Oppression by the Oppressed

When reading Native Son and coming across a character like Bigger, I want to feel empathy. I want to understand his plight and the way that his life as a black man in 1930s Chicago has contributed to his current position; however, I find it extremely difficult to do so with this character. He pushes the limit of what actions can be justified by a life plagued by poverty and the social consequences of blackness. His hatred of and treatment of women and relief in rape and murder are deplorable. I think this concept particularly shines through in Bigger’s rape and murder of Mary Dalton. Mary is a young, rich white woman. This country has a long history of white women engaging in sexual relationships with black men then claiming to have been raped by them. This trope is alluded to throughout the novel as well–even Bessie proposes that the police will think that Bigger raped Mary. When first meeting Mary’s character, I thought this might be the situation we see play out. However, that is not what happened. There was no affair, and Mary did not accuse Bigger of having been inappropriate with her or raping her. Bigger raped Mary, and she was written as having asked for it for having been drunk and promiscuous. There was no nuance here, and I myself did not see race relations as being as critical to the moment as I did gender relations, toxic masculinity, and male violence. Of course, there’s the fact that Bigger hated Mary for being who she was as a result of her identity as a rich white woman and feeling a release in her death as he felt that he had hurt the right person as a result of this identity, but it almost feels as though Bigger could have been of any race or background perpetrating the same kind of violence against Mary in this moment. 
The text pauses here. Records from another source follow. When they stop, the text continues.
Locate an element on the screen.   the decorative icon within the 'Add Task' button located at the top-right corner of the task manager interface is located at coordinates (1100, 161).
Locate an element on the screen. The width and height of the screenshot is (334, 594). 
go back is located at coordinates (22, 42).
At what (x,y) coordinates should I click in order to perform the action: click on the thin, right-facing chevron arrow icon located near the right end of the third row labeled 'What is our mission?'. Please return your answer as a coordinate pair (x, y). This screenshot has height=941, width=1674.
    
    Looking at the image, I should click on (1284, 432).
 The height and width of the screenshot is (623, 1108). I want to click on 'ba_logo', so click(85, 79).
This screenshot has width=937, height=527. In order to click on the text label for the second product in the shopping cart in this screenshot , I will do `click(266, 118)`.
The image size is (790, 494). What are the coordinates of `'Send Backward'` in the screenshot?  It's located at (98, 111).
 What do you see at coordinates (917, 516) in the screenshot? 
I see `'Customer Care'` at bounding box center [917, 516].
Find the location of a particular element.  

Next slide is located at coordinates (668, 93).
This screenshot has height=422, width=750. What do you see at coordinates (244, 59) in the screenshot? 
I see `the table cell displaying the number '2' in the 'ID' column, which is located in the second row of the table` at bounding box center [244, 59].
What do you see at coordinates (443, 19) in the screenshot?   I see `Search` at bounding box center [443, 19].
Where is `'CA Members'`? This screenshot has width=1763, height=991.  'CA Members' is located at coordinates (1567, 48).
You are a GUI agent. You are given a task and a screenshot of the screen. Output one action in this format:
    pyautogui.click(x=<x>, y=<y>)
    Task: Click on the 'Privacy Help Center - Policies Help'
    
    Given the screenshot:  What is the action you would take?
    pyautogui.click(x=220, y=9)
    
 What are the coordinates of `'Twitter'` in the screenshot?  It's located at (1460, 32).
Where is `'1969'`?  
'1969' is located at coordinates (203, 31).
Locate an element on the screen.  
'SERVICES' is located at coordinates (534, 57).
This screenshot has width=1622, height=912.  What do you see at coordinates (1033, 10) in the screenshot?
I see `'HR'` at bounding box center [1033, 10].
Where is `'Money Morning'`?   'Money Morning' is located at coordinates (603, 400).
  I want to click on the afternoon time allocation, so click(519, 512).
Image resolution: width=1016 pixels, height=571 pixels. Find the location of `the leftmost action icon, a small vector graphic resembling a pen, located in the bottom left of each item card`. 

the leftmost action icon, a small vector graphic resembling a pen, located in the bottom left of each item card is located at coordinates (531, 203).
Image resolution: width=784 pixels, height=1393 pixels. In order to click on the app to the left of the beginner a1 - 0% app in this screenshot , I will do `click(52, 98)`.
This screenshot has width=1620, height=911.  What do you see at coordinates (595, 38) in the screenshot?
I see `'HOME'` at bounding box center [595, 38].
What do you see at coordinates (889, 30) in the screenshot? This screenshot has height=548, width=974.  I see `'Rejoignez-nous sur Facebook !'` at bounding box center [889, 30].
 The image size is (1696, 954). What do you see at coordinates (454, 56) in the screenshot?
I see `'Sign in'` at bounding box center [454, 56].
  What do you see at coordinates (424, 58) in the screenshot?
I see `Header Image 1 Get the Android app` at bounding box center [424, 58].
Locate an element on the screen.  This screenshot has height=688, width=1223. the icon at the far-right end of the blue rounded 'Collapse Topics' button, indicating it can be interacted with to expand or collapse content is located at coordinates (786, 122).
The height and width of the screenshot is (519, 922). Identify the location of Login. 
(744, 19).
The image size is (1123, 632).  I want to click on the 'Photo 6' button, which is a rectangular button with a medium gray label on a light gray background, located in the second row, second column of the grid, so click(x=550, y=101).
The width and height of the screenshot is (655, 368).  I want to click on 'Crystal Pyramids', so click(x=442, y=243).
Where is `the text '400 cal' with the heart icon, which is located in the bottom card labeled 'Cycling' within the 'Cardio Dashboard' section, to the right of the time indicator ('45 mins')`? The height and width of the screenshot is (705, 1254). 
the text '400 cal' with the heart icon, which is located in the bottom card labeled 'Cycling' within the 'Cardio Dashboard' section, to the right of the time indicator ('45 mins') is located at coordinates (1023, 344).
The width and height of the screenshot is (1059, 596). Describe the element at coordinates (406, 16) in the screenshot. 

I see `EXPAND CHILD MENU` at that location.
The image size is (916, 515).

Maybe this inconsistency in Bigger’s character has been intentional–at least up to this point in the novel. Perhaps Bigger was made to be hated and irredeemable in order to demonstrate that race is still at play and still matters, even in the most extreme case. This oppressor, however bad, is still oppressed himself. It’s true that Bigger’s life could have been entirely different if he were born a rich white man, and thus, the chain of actions and circumstances that led him to the point of killing Mary and Bessie would not have taken place. However, using the opposite logic, I’m not entirely convinced that another black man in his same position, stricken by the same circumstances, would have made the same choices.